Но тут же посерьезнел, грозно сдвинул брови и холодно подытожил:
— Мне не нравятся такие разговоры. Что с тобой сегодня? Ты сама прекрасно знаешь, что ничего такого быть не могло. Тем более, как ты правильно заметила, Трошкин — не чужой мне человек. Так что…
— Так ты не изменял мне? — Ольга улыбнулась.
— Конечно, нет. И мне бы хотелось, — в голосе Алешина зазвучал металл, — чтобы ты мне верила. Иначе… иначе не знаю, как мы будем жить дальше. Это понятно?
— Это понятно. — Ольга продолжала улыбаться.
Алешин разозлился:
— Что тебя так веселит? Почему ты так со мной разговариваешь?
— Как?
— Хочешь, — смягчился Алешин, — я поклянусь, что никогда тебе не изменял. Хочешь?
— Поклянись.
— Я клянусь тебе…
— Прекрати! — Ольга закрыла уши руками. — Не надо. Не ставь себя в смешное положение.

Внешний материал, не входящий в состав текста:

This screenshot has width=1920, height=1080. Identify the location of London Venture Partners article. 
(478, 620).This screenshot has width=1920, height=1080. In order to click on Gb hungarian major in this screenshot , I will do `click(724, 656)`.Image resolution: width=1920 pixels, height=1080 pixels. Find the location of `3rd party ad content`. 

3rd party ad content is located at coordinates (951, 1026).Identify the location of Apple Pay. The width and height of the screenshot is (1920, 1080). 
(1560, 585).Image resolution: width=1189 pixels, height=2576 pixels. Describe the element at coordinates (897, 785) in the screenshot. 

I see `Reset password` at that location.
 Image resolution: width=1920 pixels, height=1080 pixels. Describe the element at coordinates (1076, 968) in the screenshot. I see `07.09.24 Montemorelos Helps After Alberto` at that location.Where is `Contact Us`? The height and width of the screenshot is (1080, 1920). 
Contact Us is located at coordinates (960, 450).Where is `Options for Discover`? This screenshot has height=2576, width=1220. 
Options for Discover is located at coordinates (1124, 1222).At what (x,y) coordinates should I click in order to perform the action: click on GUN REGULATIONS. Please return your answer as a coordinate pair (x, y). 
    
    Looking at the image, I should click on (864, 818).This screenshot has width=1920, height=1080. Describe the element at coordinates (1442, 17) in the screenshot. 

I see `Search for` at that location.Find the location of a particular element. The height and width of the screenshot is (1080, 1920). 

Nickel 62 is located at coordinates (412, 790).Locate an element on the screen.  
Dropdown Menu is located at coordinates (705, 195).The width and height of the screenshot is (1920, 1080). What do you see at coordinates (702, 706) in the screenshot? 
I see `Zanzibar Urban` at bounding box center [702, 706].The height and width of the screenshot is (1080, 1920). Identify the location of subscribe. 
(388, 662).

— Да что происходит?! — заорал Алешин. — Что случилось? Может быть, объяснишь?
— Просто я знаю, что было в пятницу вечером. Вот и все. — Голос у Ольги стал совсем больной, но Алешину было не до жалости. Он хорошо знал, что в подобных ситуациях только жесткость и напор идут на пользу. И еще вид оскорбленной невинности:
— Мне надоело! Хватит! Кто тебе заморочил голову?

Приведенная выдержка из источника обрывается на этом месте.